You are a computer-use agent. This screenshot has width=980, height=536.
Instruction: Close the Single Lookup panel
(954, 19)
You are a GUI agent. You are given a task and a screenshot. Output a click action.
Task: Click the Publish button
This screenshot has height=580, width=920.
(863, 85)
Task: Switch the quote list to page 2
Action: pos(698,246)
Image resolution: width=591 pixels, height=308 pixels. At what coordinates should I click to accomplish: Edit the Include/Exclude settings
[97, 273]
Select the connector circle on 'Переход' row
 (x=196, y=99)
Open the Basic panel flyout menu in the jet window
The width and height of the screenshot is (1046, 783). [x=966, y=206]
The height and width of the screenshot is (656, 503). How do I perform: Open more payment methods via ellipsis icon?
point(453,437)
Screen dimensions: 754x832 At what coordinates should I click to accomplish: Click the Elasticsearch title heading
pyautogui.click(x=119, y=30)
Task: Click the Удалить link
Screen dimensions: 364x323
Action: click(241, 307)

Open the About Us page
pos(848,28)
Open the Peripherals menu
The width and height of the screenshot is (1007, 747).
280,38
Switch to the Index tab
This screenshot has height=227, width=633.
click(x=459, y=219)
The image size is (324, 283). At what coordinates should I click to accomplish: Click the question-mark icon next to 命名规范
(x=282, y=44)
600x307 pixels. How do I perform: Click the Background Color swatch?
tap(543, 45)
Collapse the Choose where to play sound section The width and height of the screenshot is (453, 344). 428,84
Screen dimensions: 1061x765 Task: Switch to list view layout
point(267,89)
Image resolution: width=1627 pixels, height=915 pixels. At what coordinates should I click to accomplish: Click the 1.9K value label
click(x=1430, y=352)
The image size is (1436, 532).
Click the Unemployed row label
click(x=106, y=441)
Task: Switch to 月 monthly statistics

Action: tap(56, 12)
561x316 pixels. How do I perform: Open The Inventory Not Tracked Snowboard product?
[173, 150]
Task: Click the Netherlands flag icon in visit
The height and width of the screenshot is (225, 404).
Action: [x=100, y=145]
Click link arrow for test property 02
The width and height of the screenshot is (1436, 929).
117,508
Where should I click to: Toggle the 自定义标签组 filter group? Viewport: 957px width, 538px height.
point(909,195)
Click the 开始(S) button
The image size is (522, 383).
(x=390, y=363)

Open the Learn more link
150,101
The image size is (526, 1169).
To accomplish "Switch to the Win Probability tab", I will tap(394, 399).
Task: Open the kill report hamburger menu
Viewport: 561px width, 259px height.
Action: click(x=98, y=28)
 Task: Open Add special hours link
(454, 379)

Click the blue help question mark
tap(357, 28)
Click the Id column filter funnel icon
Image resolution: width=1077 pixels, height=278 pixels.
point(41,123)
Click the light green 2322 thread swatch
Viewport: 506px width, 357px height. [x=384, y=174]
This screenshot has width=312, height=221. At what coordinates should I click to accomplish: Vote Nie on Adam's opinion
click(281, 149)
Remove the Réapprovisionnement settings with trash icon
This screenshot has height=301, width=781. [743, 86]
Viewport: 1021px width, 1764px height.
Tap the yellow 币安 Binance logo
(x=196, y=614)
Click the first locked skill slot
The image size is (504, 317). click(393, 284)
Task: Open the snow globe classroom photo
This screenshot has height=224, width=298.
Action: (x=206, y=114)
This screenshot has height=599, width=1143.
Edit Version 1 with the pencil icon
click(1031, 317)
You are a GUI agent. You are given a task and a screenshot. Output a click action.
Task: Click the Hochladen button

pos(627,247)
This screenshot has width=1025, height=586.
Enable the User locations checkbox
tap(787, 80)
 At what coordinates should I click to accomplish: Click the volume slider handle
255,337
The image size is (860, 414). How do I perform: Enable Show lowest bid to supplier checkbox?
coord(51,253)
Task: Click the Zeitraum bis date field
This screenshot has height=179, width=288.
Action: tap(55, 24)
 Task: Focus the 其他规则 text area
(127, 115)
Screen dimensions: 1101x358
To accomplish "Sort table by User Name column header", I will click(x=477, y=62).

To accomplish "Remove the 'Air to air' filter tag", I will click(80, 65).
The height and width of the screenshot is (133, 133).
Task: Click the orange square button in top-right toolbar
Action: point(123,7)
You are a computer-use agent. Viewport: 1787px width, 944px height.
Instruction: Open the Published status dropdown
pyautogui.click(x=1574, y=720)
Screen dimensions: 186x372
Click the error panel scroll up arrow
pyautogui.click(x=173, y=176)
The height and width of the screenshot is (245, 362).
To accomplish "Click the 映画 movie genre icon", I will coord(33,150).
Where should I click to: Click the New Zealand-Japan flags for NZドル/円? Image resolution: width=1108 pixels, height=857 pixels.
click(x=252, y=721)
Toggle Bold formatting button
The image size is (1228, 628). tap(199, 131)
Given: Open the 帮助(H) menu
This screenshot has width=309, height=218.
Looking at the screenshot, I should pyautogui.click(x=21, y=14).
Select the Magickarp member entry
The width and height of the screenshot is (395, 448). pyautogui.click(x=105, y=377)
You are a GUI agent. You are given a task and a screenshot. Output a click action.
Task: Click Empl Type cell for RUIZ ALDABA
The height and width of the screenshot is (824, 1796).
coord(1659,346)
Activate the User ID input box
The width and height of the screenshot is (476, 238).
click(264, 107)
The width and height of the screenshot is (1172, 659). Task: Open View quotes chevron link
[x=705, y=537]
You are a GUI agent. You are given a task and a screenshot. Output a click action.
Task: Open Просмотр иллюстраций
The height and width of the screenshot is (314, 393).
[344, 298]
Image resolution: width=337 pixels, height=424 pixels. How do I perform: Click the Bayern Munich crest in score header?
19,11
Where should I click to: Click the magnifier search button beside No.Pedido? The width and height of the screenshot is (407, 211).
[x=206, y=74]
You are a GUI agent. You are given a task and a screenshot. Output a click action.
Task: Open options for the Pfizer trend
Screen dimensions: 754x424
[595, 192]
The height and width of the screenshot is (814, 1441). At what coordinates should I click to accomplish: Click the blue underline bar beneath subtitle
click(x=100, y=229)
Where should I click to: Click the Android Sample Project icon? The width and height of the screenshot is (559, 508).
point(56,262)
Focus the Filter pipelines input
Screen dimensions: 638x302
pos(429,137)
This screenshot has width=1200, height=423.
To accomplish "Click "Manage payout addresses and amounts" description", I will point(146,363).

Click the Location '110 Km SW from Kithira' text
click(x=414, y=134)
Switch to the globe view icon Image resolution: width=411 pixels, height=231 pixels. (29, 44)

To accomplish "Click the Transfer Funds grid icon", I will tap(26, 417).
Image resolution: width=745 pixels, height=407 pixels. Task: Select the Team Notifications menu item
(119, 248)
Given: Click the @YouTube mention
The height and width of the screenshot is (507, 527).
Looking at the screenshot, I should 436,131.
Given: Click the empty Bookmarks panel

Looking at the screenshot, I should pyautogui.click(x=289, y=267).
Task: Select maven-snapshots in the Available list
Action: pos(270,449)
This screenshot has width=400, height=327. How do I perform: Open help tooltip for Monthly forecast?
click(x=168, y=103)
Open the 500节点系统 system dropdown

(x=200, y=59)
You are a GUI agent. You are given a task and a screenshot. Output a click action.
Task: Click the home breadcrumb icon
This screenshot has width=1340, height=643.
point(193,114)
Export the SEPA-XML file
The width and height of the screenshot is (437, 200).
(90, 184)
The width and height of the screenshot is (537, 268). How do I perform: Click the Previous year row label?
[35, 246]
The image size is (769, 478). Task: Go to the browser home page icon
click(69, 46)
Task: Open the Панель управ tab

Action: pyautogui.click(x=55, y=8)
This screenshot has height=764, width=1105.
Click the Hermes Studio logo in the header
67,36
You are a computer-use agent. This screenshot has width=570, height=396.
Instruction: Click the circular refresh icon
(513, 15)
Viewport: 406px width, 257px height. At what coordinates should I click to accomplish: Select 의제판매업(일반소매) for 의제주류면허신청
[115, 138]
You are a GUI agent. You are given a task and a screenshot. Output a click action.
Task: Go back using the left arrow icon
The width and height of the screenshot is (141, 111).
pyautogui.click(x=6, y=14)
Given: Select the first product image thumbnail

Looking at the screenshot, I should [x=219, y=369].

> [ACTION ITEM] Here the job is to transcribe the lines from the first line of the data through the line containing "Collapse the Choose", inclusive, exactly and with nothing else.

> [ANSWER BOX]
You are a computer-use agent. This screenshot has width=980, height=536.
Instruction: Close the Single Lookup panel
(954, 19)
You are a GUI agent. You are given a task and a screenshot. Output a click action.
Task: Click the Publish button
This screenshot has height=580, width=920.
(863, 85)
Task: Switch the quote list to page 2
Action: pos(698,246)
Image resolution: width=591 pixels, height=308 pixels. At what coordinates should I click to accomplish: Edit the Include/Exclude settings
[97, 273]
Select the connector circle on 'Переход' row
 (x=196, y=99)
Open the Basic panel flyout menu in the jet window
The width and height of the screenshot is (1046, 783). [x=966, y=206]
The height and width of the screenshot is (656, 503). How do I perform: Open more payment methods via ellipsis icon?
point(453,437)
Screen dimensions: 754x832 At what coordinates should I click to accomplish: Click the Elasticsearch title heading
pyautogui.click(x=119, y=30)
Task: Click the Удалить link
Screen dimensions: 364x323
Action: click(241, 307)

Open the About Us page
pos(848,28)
Open the Peripherals menu
The width and height of the screenshot is (1007, 747).
280,38
Switch to the Index tab
This screenshot has height=227, width=633.
click(x=459, y=219)
The image size is (324, 283). At what coordinates should I click to accomplish: Click the question-mark icon next to 命名规范
(x=282, y=44)
600x307 pixels. How do I perform: Click the Background Color swatch?
tap(543, 45)
Collapse the Choose where to play sound section The width and height of the screenshot is (453, 344). 428,84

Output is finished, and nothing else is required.